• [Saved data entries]
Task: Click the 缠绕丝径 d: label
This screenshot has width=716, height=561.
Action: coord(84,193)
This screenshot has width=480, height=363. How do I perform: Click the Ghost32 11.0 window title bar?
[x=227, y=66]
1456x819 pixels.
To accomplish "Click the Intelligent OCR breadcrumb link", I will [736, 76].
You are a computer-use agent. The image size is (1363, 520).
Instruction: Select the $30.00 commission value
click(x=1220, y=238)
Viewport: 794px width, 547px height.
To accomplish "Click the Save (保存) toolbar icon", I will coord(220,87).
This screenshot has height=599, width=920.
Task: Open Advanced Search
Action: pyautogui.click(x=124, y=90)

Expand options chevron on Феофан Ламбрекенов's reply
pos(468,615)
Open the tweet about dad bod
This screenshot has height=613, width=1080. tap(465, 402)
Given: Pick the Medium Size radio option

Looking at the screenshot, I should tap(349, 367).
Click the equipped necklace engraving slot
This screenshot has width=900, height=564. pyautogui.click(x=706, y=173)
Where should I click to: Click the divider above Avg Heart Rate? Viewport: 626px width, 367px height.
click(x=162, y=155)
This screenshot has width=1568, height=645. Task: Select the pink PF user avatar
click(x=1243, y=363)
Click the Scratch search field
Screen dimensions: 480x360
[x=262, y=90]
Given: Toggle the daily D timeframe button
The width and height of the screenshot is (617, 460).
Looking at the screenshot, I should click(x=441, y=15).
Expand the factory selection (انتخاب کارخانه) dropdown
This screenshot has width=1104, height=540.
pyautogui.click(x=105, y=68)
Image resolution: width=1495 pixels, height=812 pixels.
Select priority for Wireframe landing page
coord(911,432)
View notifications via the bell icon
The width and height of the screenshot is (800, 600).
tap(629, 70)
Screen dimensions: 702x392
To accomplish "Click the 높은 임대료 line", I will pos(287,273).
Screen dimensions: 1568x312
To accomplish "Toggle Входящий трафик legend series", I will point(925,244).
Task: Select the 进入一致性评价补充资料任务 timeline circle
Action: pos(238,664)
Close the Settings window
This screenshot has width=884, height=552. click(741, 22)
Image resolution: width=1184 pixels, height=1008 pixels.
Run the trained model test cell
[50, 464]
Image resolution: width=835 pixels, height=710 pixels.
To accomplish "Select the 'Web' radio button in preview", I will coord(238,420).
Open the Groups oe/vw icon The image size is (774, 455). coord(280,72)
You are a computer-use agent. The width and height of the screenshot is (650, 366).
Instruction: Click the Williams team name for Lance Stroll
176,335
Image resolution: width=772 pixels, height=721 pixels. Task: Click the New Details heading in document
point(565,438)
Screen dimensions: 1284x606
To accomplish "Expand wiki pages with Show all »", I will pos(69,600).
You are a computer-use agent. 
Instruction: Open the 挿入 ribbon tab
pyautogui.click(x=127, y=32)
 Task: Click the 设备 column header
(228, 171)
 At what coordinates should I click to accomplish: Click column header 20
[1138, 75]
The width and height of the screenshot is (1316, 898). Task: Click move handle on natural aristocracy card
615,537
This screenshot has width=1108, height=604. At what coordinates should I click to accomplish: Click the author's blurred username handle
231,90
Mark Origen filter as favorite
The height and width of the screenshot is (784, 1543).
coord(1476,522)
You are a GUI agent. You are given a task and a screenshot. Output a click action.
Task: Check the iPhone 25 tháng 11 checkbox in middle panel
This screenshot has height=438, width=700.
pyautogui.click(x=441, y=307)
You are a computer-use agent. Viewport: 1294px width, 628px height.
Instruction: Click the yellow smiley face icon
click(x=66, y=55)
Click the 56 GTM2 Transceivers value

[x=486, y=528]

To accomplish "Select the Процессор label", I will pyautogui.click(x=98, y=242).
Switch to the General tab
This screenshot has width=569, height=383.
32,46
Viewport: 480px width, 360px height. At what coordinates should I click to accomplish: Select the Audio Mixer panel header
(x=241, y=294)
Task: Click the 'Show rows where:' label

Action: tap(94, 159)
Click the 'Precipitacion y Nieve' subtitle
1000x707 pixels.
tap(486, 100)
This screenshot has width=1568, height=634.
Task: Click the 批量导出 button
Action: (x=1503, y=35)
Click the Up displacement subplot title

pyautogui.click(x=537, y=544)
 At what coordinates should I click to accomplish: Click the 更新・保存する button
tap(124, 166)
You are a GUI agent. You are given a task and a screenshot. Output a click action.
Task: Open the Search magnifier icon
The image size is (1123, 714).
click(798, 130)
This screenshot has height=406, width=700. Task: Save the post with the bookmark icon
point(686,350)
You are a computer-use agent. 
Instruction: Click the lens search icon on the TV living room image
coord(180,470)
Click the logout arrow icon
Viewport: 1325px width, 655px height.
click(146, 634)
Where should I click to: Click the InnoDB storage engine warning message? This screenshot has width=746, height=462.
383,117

• [Problem to solve] Nothing should be left out: repeat all of the data exactly.

• [Exercise output]
Task: Click the 缠绕丝径 d: label
This screenshot has width=716, height=561.
Action: coord(84,193)
This screenshot has width=480, height=363. How do I perform: Click the Ghost32 11.0 window title bar?
[x=227, y=66]
1456x819 pixels.
To accomplish "Click the Intelligent OCR breadcrumb link", I will [736, 76].
You are a computer-use agent. The image size is (1363, 520).
Instruction: Select the $30.00 commission value
click(x=1220, y=238)
Viewport: 794px width, 547px height.
To accomplish "Click the Save (保存) toolbar icon", I will coord(220,87).
This screenshot has height=599, width=920.
Task: Open Advanced Search
Action: pyautogui.click(x=124, y=90)

Expand options chevron on Феофан Ламбрекенов's reply
pos(468,615)
Open the tweet about dad bod
This screenshot has height=613, width=1080. tap(465, 402)
Given: Pick the Medium Size radio option

Looking at the screenshot, I should tap(349, 367).
Click the equipped necklace engraving slot
This screenshot has width=900, height=564. pyautogui.click(x=706, y=173)
Where should I click to: Click the divider above Avg Heart Rate? Viewport: 626px width, 367px height.
click(x=162, y=155)
This screenshot has width=1568, height=645. Task: Select the pink PF user avatar
click(x=1243, y=363)
Click the Scratch search field
Screen dimensions: 480x360
[x=262, y=90]
Given: Toggle the daily D timeframe button
The width and height of the screenshot is (617, 460).
Looking at the screenshot, I should click(x=441, y=15).
Expand the factory selection (انتخاب کارخانه) dropdown
This screenshot has width=1104, height=540.
pyautogui.click(x=105, y=68)
Image resolution: width=1495 pixels, height=812 pixels.
Select priority for Wireframe landing page
coord(911,432)
View notifications via the bell icon
The width and height of the screenshot is (800, 600).
tap(629, 70)
Screen dimensions: 702x392
To accomplish "Click the 높은 임대료 line", I will pos(287,273).
Screen dimensions: 1568x312
To accomplish "Toggle Входящий трафик legend series", I will point(925,244).
Task: Select the 进入一致性评价补充资料任务 timeline circle
Action: pos(238,664)
Close the Settings window
This screenshot has width=884, height=552. click(741, 22)
Image resolution: width=1184 pixels, height=1008 pixels.
Run the trained model test cell
[50, 464]
Image resolution: width=835 pixels, height=710 pixels.
To accomplish "Select the 'Web' radio button in preview", I will coord(238,420).
Open the Groups oe/vw icon The image size is (774, 455). coord(280,72)
You are a computer-use agent. The width and height of the screenshot is (650, 366).
Instruction: Click the Williams team name for Lance Stroll
176,335
Image resolution: width=772 pixels, height=721 pixels. Task: Click the New Details heading in document
point(565,438)
Screen dimensions: 1284x606
To accomplish "Expand wiki pages with Show all »", I will pos(69,600).
You are a computer-use agent. 
Instruction: Open the 挿入 ribbon tab
pyautogui.click(x=127, y=32)
 Task: Click the 设备 column header
(228, 171)
 At what coordinates should I click to accomplish: Click column header 20
[1138, 75]
The width and height of the screenshot is (1316, 898). Task: Click move handle on natural aristocracy card
615,537
This screenshot has width=1108, height=604. At what coordinates should I click to accomplish: Click the author's blurred username handle
231,90
Mark Origen filter as favorite
The height and width of the screenshot is (784, 1543).
coord(1476,522)
You are a GUI agent. You are given a task and a screenshot. Output a click action.
Task: Check the iPhone 25 tháng 11 checkbox in middle panel
This screenshot has height=438, width=700.
pyautogui.click(x=441, y=307)
You are a computer-use agent. Viewport: 1294px width, 628px height.
Instruction: Click the yellow smiley face icon
click(x=66, y=55)
Click the 56 GTM2 Transceivers value

[x=486, y=528]

To accomplish "Select the Процессор label", I will pyautogui.click(x=98, y=242).
Switch to the General tab
This screenshot has width=569, height=383.
32,46
Viewport: 480px width, 360px height. At what coordinates should I click to accomplish: Select the Audio Mixer panel header
(x=241, y=294)
Task: Click the 'Show rows where:' label

Action: tap(94, 159)
Click the 'Precipitacion y Nieve' subtitle
1000x707 pixels.
tap(486, 100)
This screenshot has width=1568, height=634.
Task: Click the 批量导出 button
Action: (x=1503, y=35)
Click the Up displacement subplot title

pyautogui.click(x=537, y=544)
 At what coordinates should I click to accomplish: Click the 更新・保存する button
tap(124, 166)
You are a GUI agent. You are given a task and a screenshot. Output a click action.
Task: Open the Search magnifier icon
The image size is (1123, 714).
click(798, 130)
This screenshot has height=406, width=700. Task: Save the post with the bookmark icon
point(686,350)
You are a computer-use agent. 
Instruction: Click the lens search icon on the TV living room image
coord(180,470)
Click the logout arrow icon
Viewport: 1325px width, 655px height.
click(146, 634)
Where should I click to: Click the InnoDB storage engine warning message? This screenshot has width=746, height=462.
383,117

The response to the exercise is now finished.